Martos Gallery is pleased to present Under Erasure, an exhibition of recent, non-figurative painting organized by Claudine Élysée. The title Under Erasure is a reference to Derrida used by Marcia Hafif (1929-2018) in her 1978 Art Forum essay, “Beginning Again,” where she considers the fraught circumstance of painting and how to move forward from it. In the essay, Hafif states:
The enterprise of painting was in question, was "under erasure." I use this term of Derrida's (2) to denote a state in which painting appeared to be no longer relevant, not quite right, and yet the only possible activity for one who has been or is a painter - an artist deriving satisfaction from painting, drawings, the ordering of space, with a sensibility directed to paint, to pencil, to materials in general. But there was no dialogue, no discourse.
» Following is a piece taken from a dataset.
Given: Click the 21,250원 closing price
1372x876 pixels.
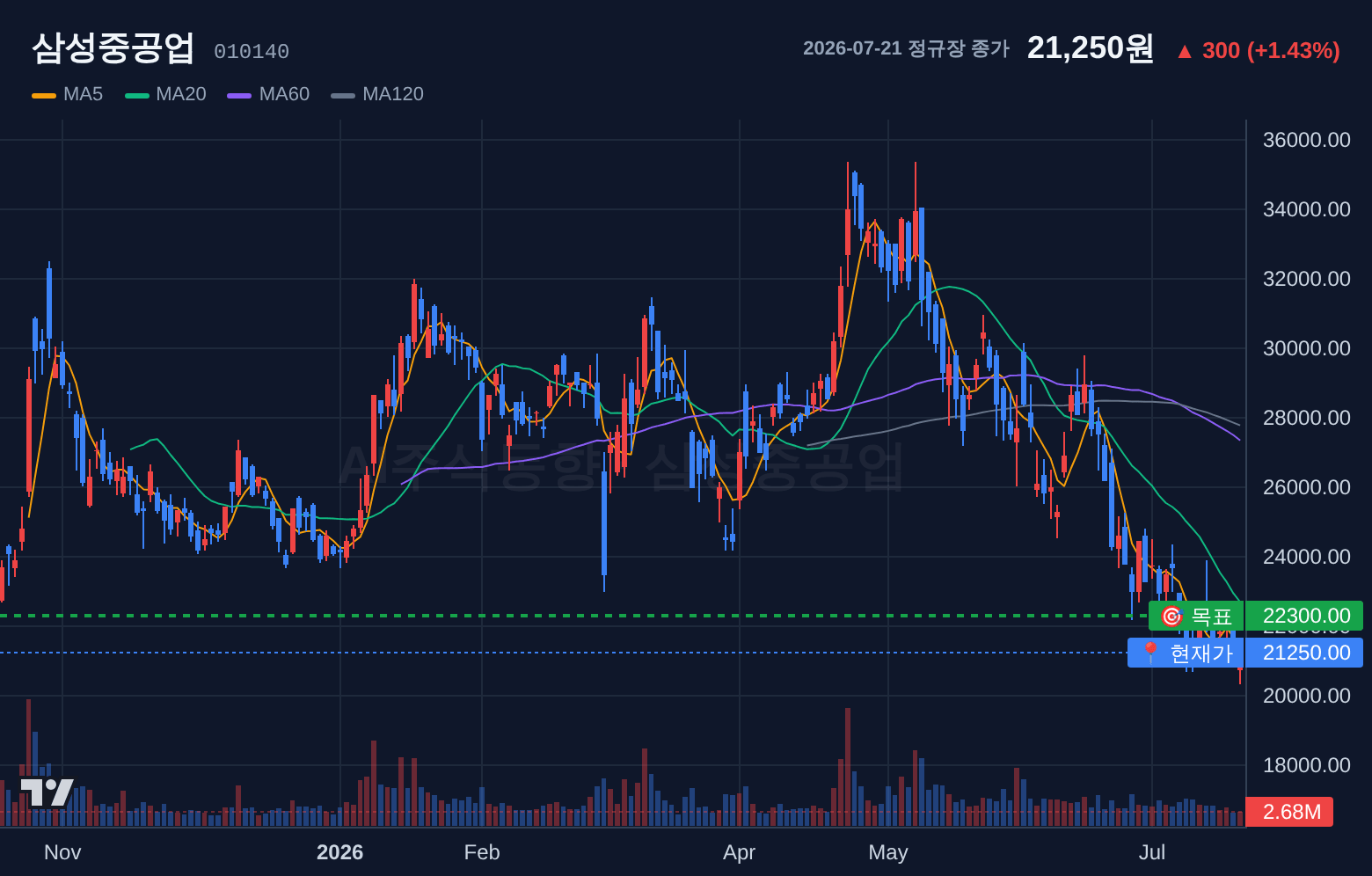Looking at the screenshot, I should click(x=1090, y=48).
It was necessary to turn inward to the means of art, the materials and techniques with which art is made. Artists still interested in painting began an analysis - or deconstruction - of painting, turning to the basic question of what painting is, not so much for the purpose of defining it as to be able to vivify it by beginning all over again. That question led to an examination of the discipline of painting, the taking apart of it as an activity; it led to a restatement of what we already knew along with an investigation of it in depth. We pretended in a certain way that we did not know anything about painting. We studied and rediscovered it for ourselves.
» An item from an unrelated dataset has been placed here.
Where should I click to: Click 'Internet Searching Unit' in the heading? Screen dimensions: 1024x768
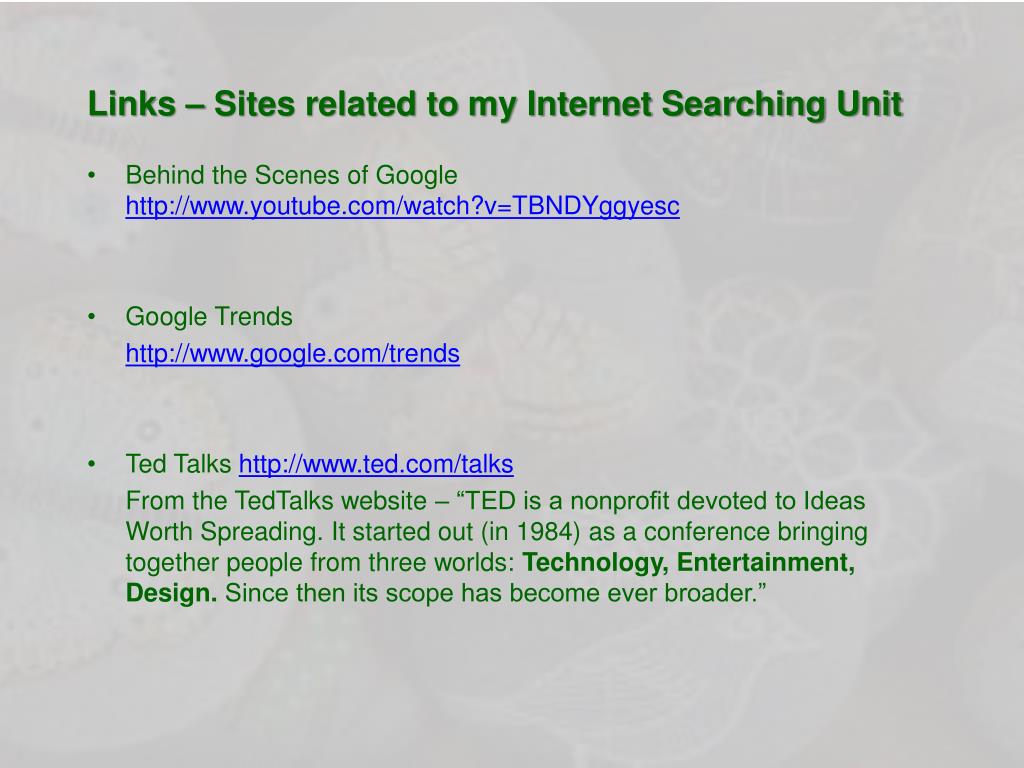pyautogui.click(x=714, y=104)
This pretending resulted in a kind of extra-consciousness, a looking in from the outside. We were no long "involved" in painting in the sense of engagement, but now saw clearly what we were doing from an exterior position - an attitude appropriate for the interim period of work which some saw this to be.
The notion that this was the late painting was not difficult to hold. And this greater consciousness could allow parody and the easy summation of painting, including the idea that it was actually possible for its relevance to have expired. Art could merge with other disciplines - science or religion - and cease existing as an independent activity. The idea of the end of painting had been around for a long time, long before Ad Reinhardt talked about the one size, the one color.
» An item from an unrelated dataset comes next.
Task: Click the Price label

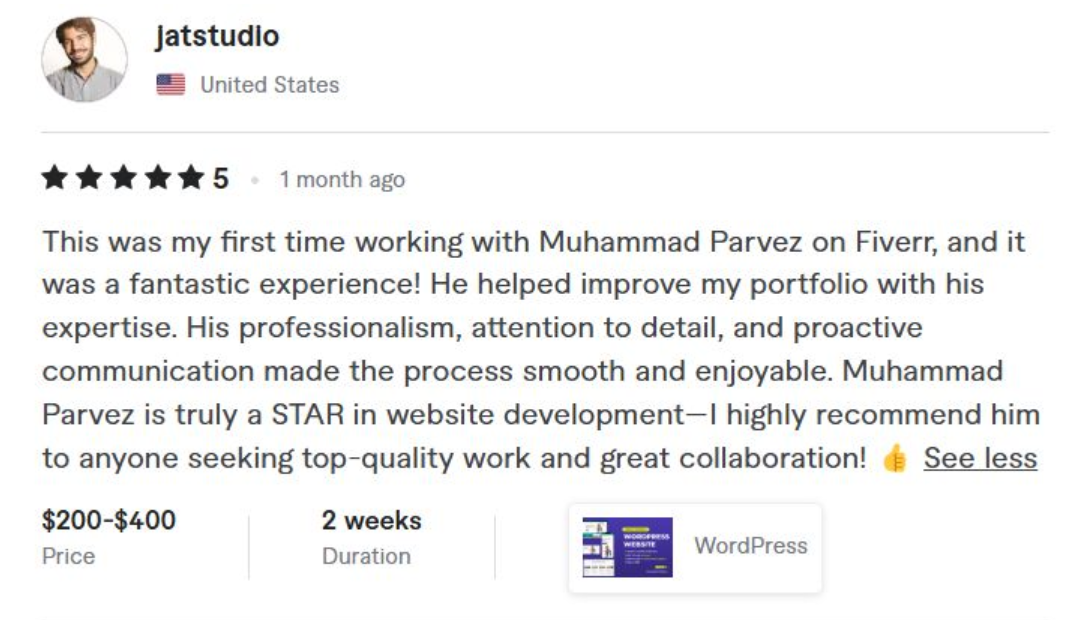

—Marcia Hafif, “Beginning Again,” Art Forum, 1978
The paintings in this exhibition cope with a comparable set of problems. Where Marcia Hafif moved on to her distinct style of corporeal monochrome painting after being known for hard-edged abstraction, the artists in this show similarly renounce traditional representation and locate the means of expression within the surface of the work whether that be through distinctly charged materials or deliberate process. The artists included in this exhibition are JPW3, Lisa Alvarado, Marcia Hafif, Arnold J. Kemp, Sven Loven, Olivier Mosset, Ren Light Pan, Nicolas Roggy, Rafael Sánchez, Cullen Washington, and Kathleen White.